Question

A coin is thrown in a vertically upward direction with a velocity of $5{\text{m s}}^{-1}$. If the acceleration of the coin during its motion is $10{\text{m s}}^{-2}$ in the downward direction, what will be the height attained by the coin and how much time will it take to reach there respectively?

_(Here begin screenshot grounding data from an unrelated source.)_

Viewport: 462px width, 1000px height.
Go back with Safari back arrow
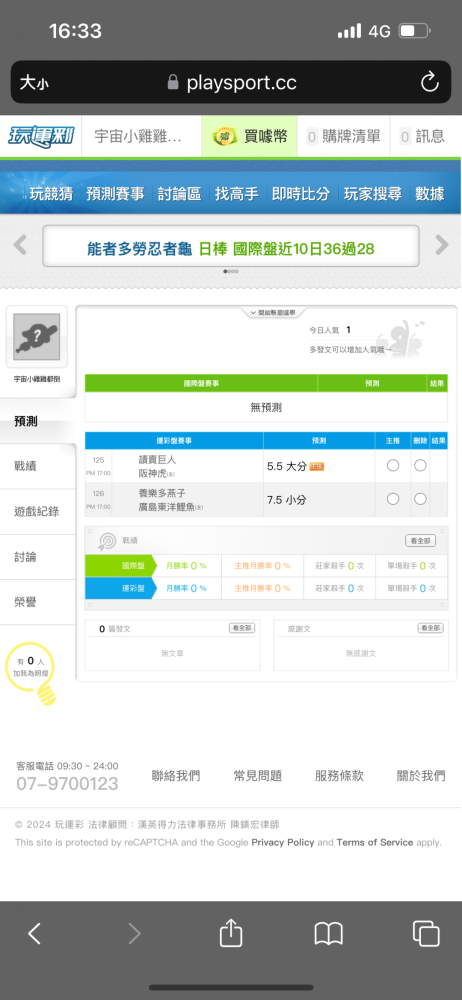[x=34, y=934]
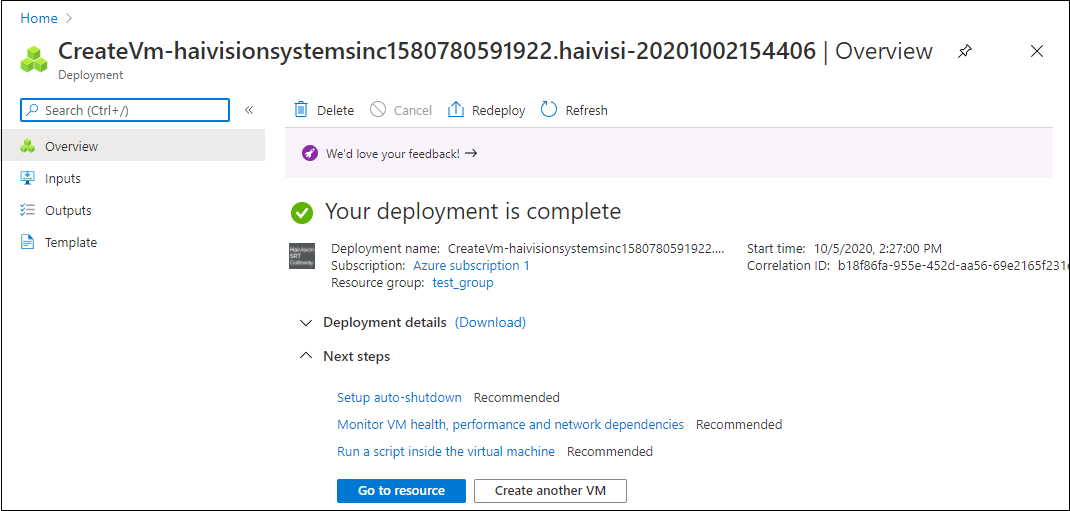Pin the deployment blade to dashboard

pos(964,51)
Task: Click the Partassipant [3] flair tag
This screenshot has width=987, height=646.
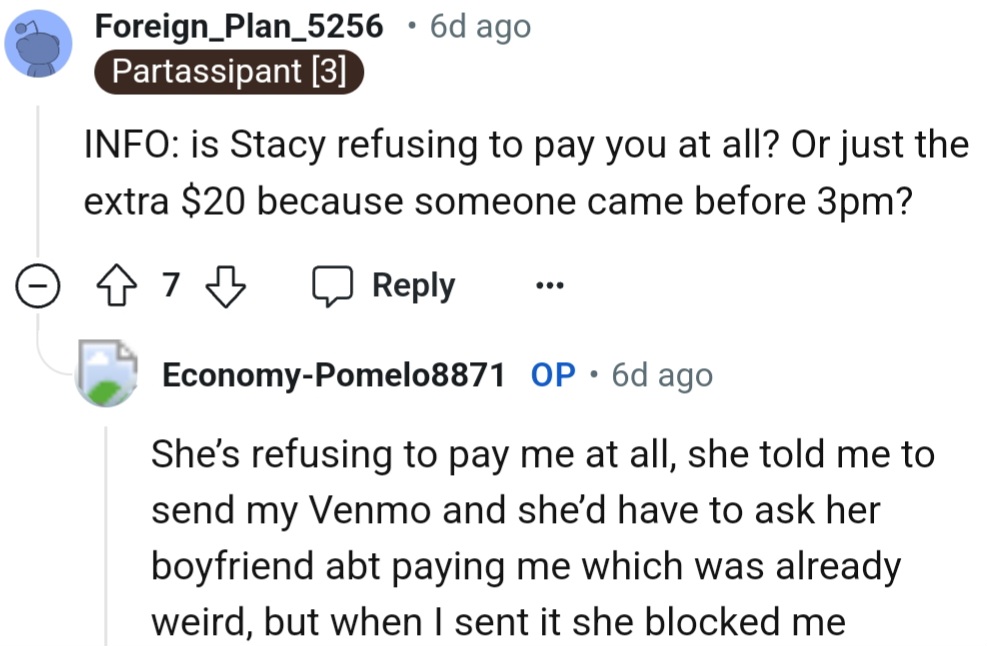Action: click(229, 70)
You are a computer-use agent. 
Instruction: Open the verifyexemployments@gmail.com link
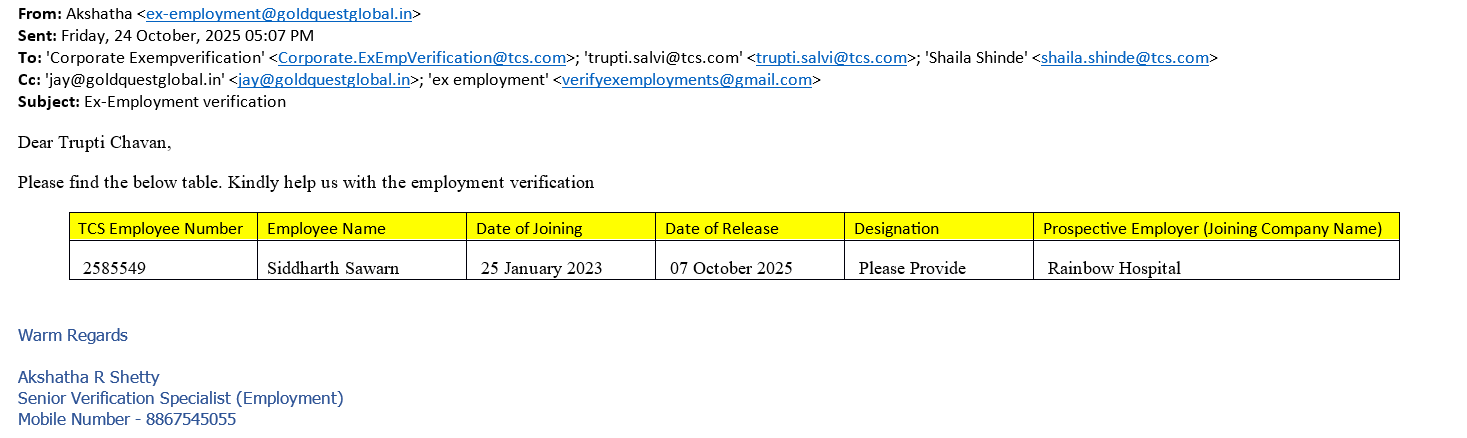coord(686,80)
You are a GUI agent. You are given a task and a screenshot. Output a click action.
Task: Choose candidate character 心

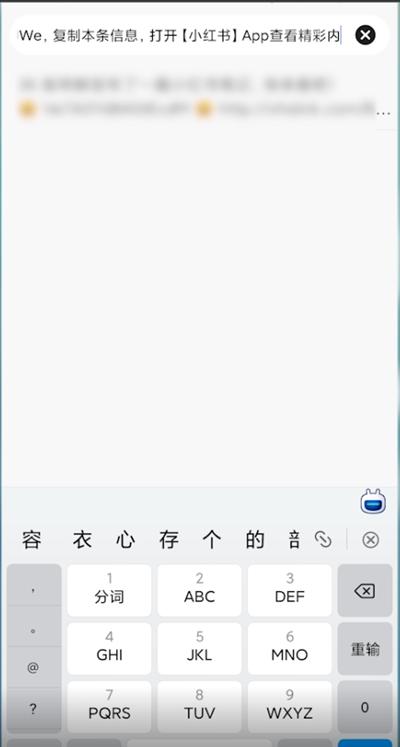pyautogui.click(x=125, y=540)
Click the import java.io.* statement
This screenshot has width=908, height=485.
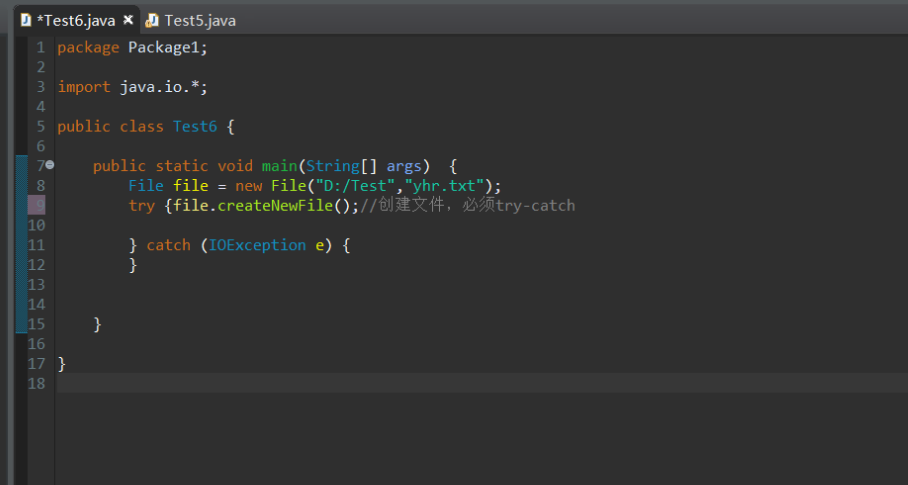point(132,87)
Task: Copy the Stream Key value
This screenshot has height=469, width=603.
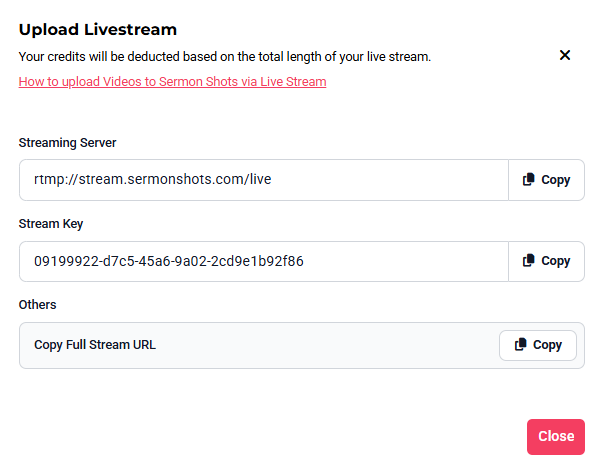Action: [546, 261]
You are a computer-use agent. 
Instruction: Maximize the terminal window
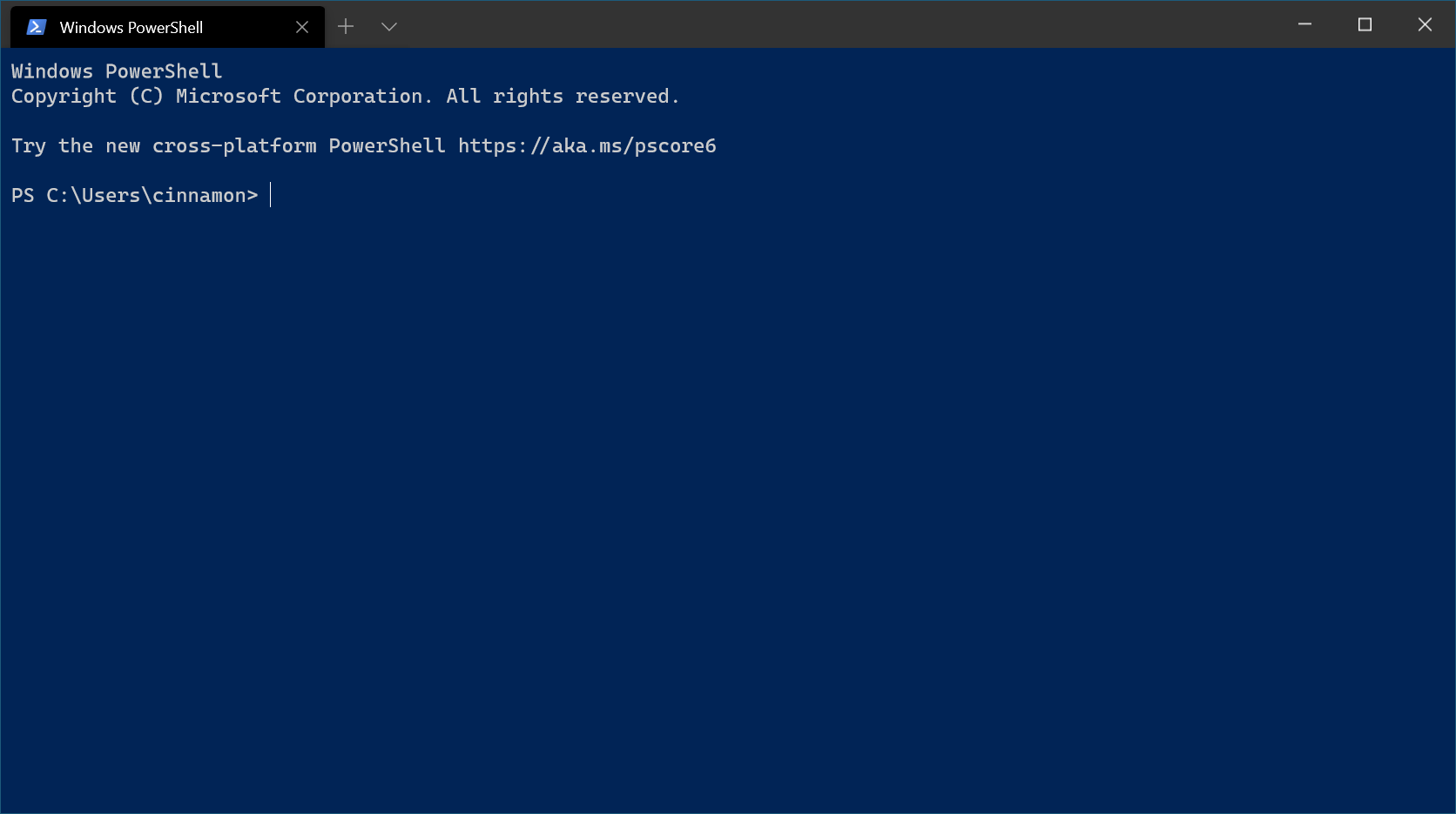[1365, 24]
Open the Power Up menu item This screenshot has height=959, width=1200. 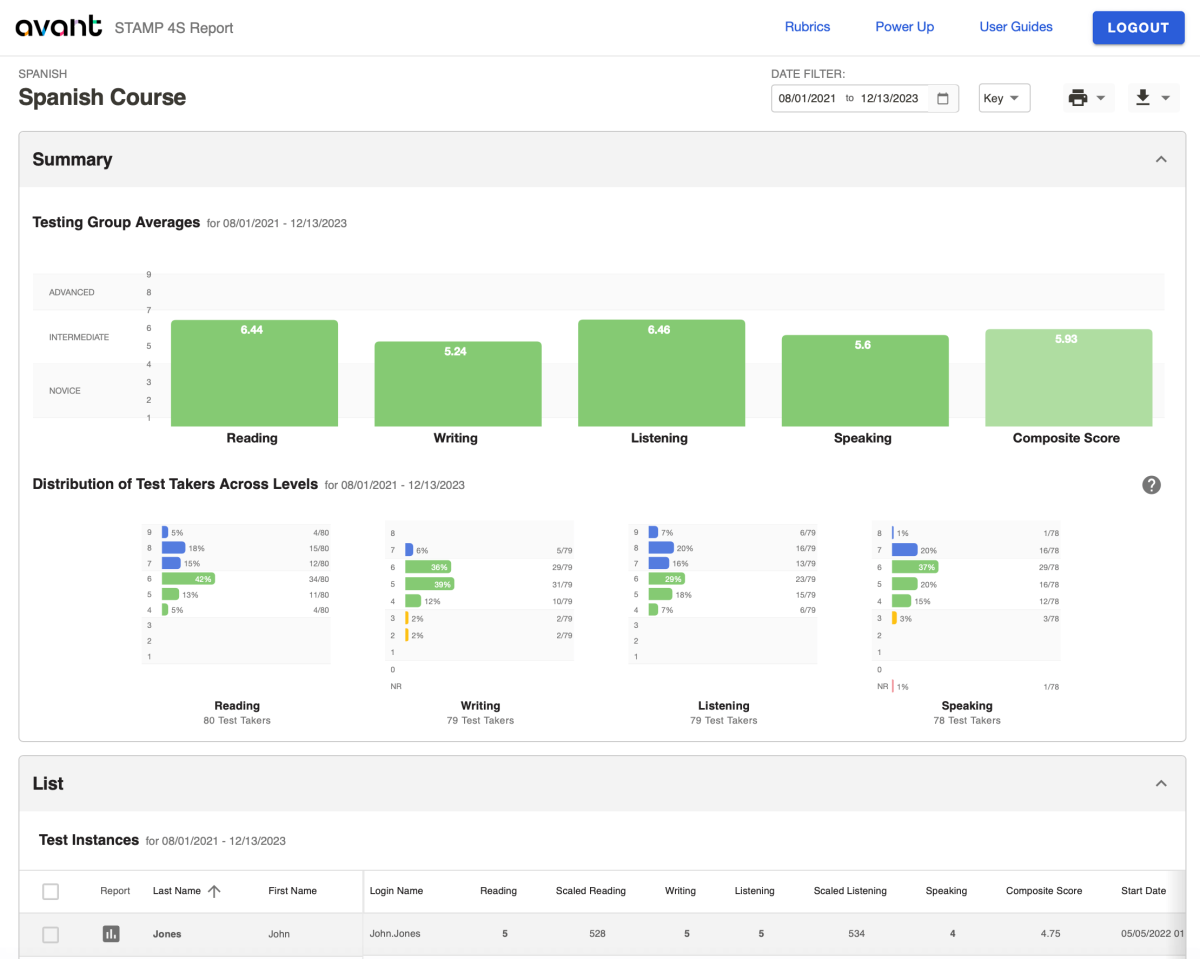pos(905,27)
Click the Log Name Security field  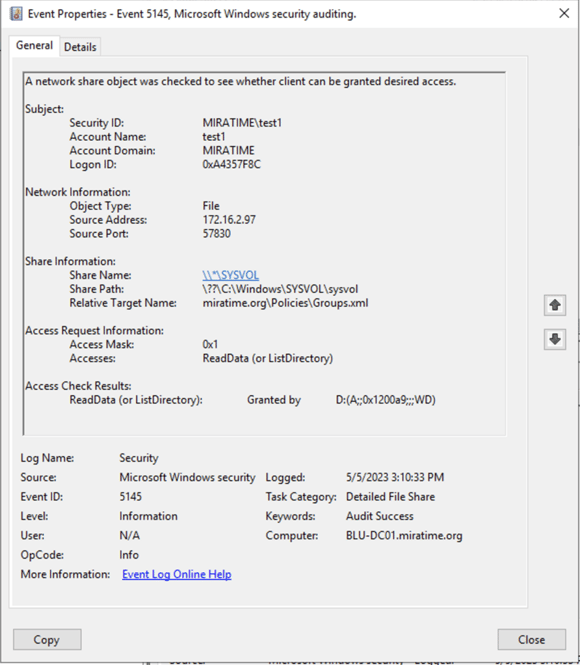139,458
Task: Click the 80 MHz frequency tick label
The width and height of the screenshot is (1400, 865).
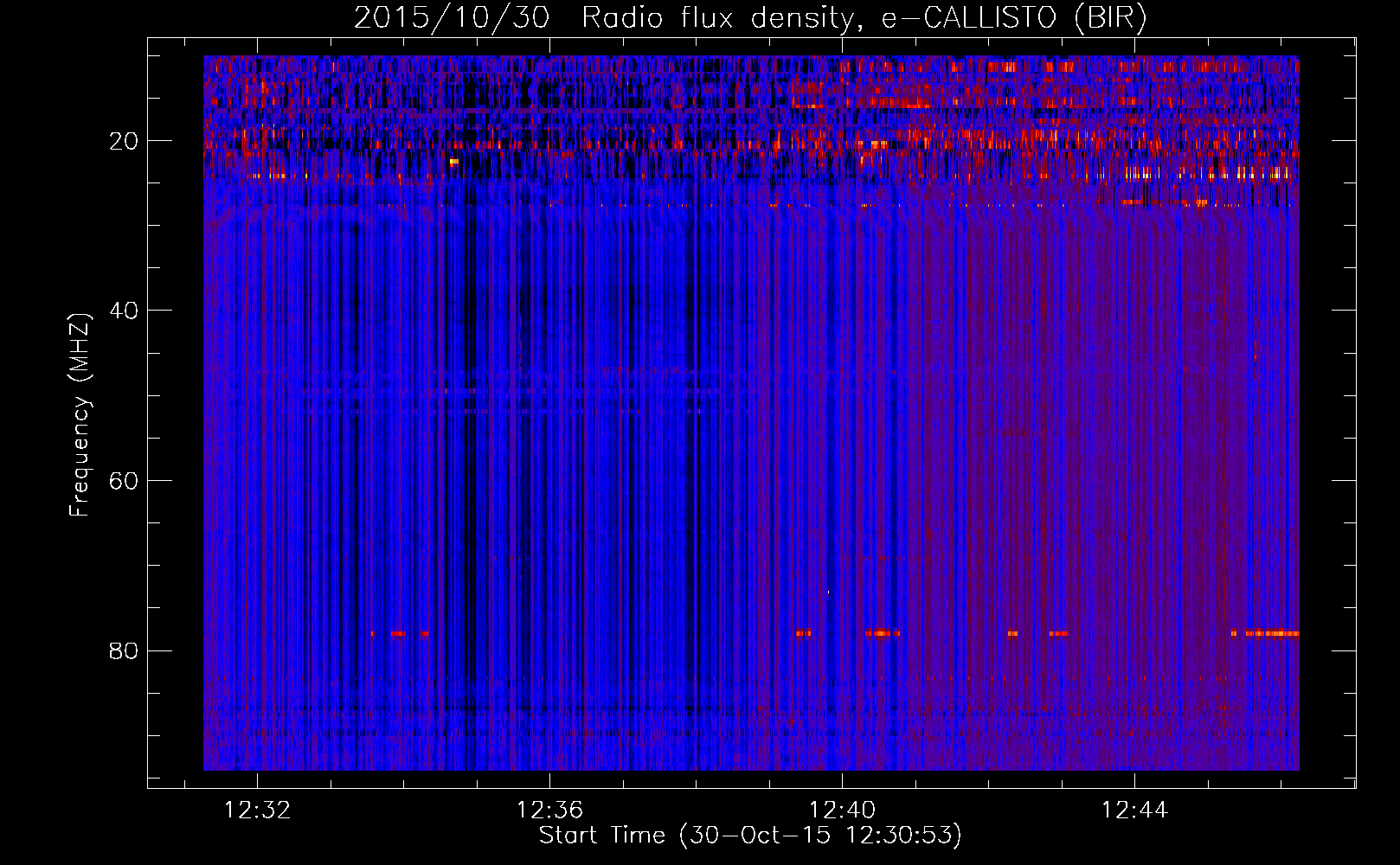Action: click(x=124, y=650)
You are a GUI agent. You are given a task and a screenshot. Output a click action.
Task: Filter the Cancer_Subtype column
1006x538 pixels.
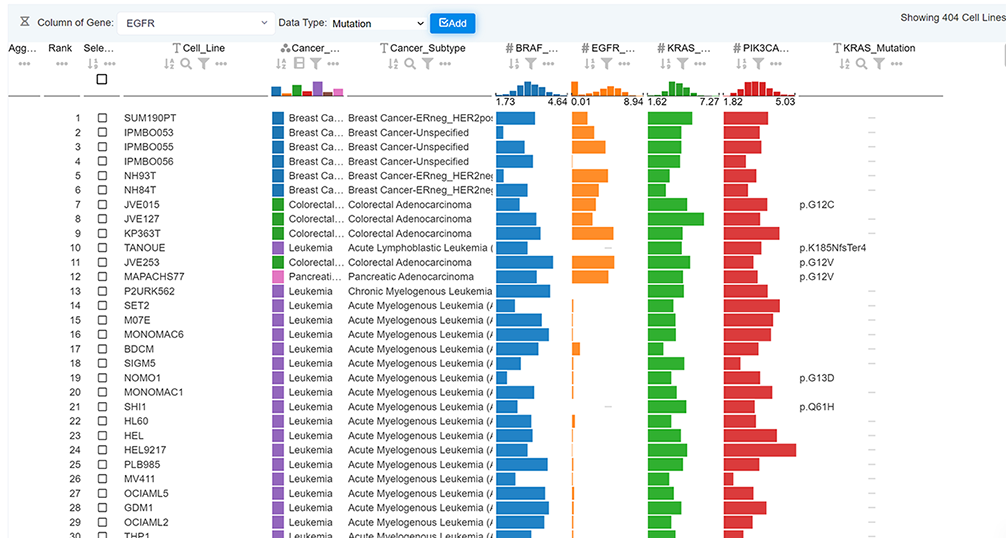click(427, 64)
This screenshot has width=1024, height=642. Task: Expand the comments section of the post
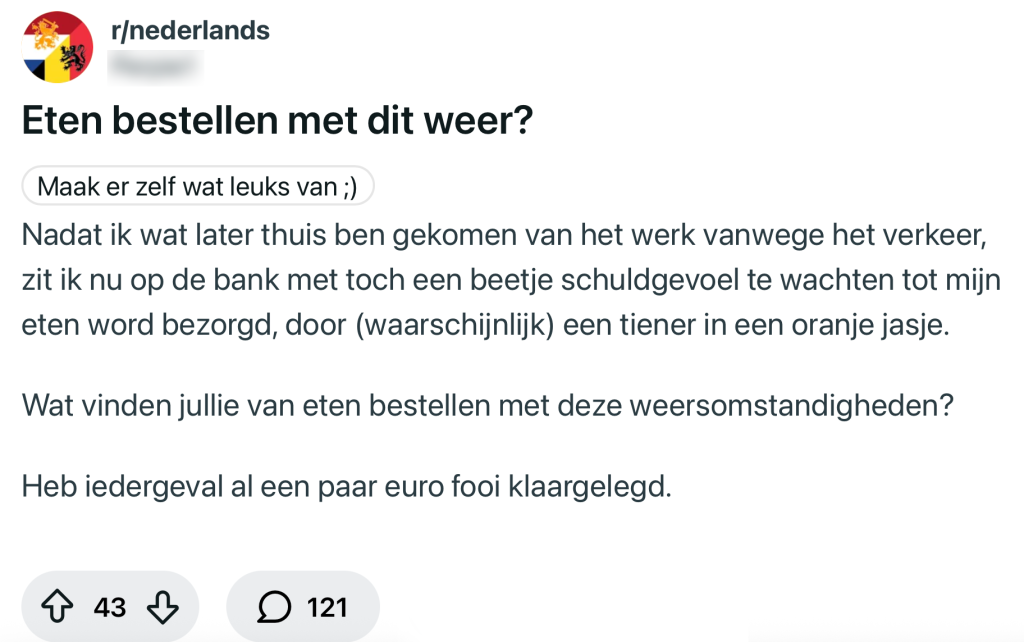click(302, 607)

• A. $0.25\text{m},1.5\text{s}$
• B. $1.25\text{m},0.5\text{s}$
• C. $1.25\text{m},0.75\text{s}$
• D. $1.5\text{m},0.25\text{s}$

Answer 1

The correct option is B $1.25\text{m},0.5\text{s}$

Here,
Initial velocity, $u=5{\text{m s}}^{-1},$ and
acceleration, $a=-10{\text{m s}}^{-2}$
At the highest point,
final velocity, $v=0$
Using, $v^2=u^2+2as,$
$0=5^2+[2\times (-10)\times s]$
$\Rightarrow 20s=25$
$\Rightarrow$ Distance, $s=\frac{25}{20}=1.25m$
Hence, the height attained by the coin is $1.25\text{m}$.
Let, the time taken be $t$.
using $v=u+at$,
$0=5-10t$
$\Rightarrow t=\frac{5}{10}=0.5\text{s}$
Thus, time taken by the coin to reach there is $0.5\text{s}$.